Numerical Analysis of Convergent-Divergent Angles and Operating Conditions Impact on Rocket Nozzle Performance Parameters

Abstract

Comprehensive numerical analysis was conducted to elucidate the exhaust performance of rocket engine nozzles. The study focused on unravelling the intricate relationship between convergence and divergence angles and their impact on the exhaust performance parameters, including velocity coefficient (cv), angularity coefficient (Ca), and gross thrust coefficient (Cfg). In contrast to conventional studies that focus mainly on the divergent section, this research delved into both convergent and divergent aspects of nozzle geometry. For the convergent section, a range of angles from 20° to 45° was systematically examined.

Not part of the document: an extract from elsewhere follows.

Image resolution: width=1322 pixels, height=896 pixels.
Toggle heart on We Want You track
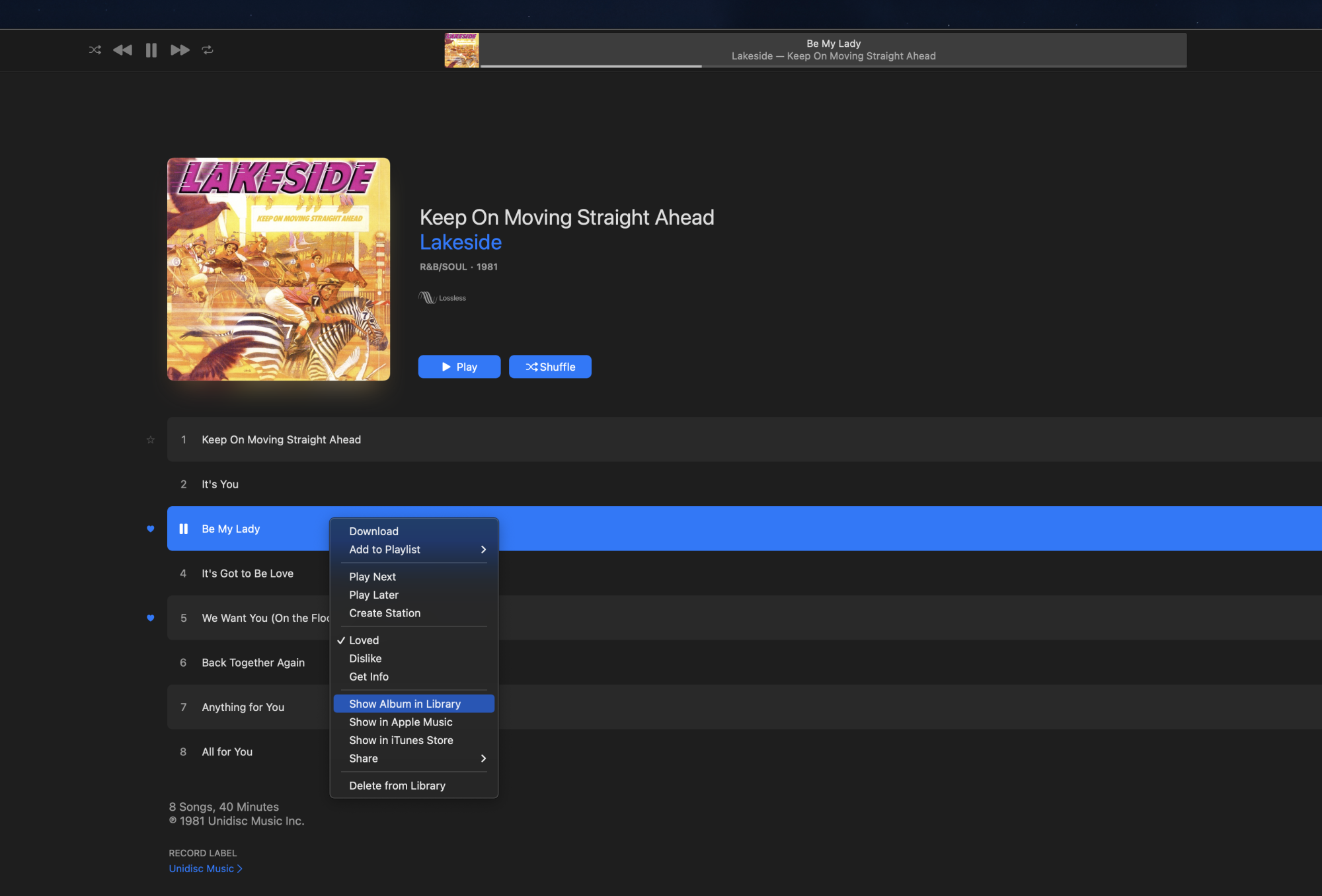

For the divergent section, a wide spectrum of angles was explored, ranging from small (10°-13°), medium (14°-19°) and large (20°-25°) divergent angles. Further, we venture beyond geometry, investigating the influence of nozzle pressure ratio (NPR) on these key metrics. Realisable 𝑘𝑘−𝜀𝜀, enhanced wall traitement was used to simulate nozzle flow. The study identified the optimal convergent angle at 37.5°. The 15° diverging angle provides good overall performance, while the 23° angle strikes the ideal compromise: maximizing thrust and efficiency while minimizing weight and maintaining optimal performance.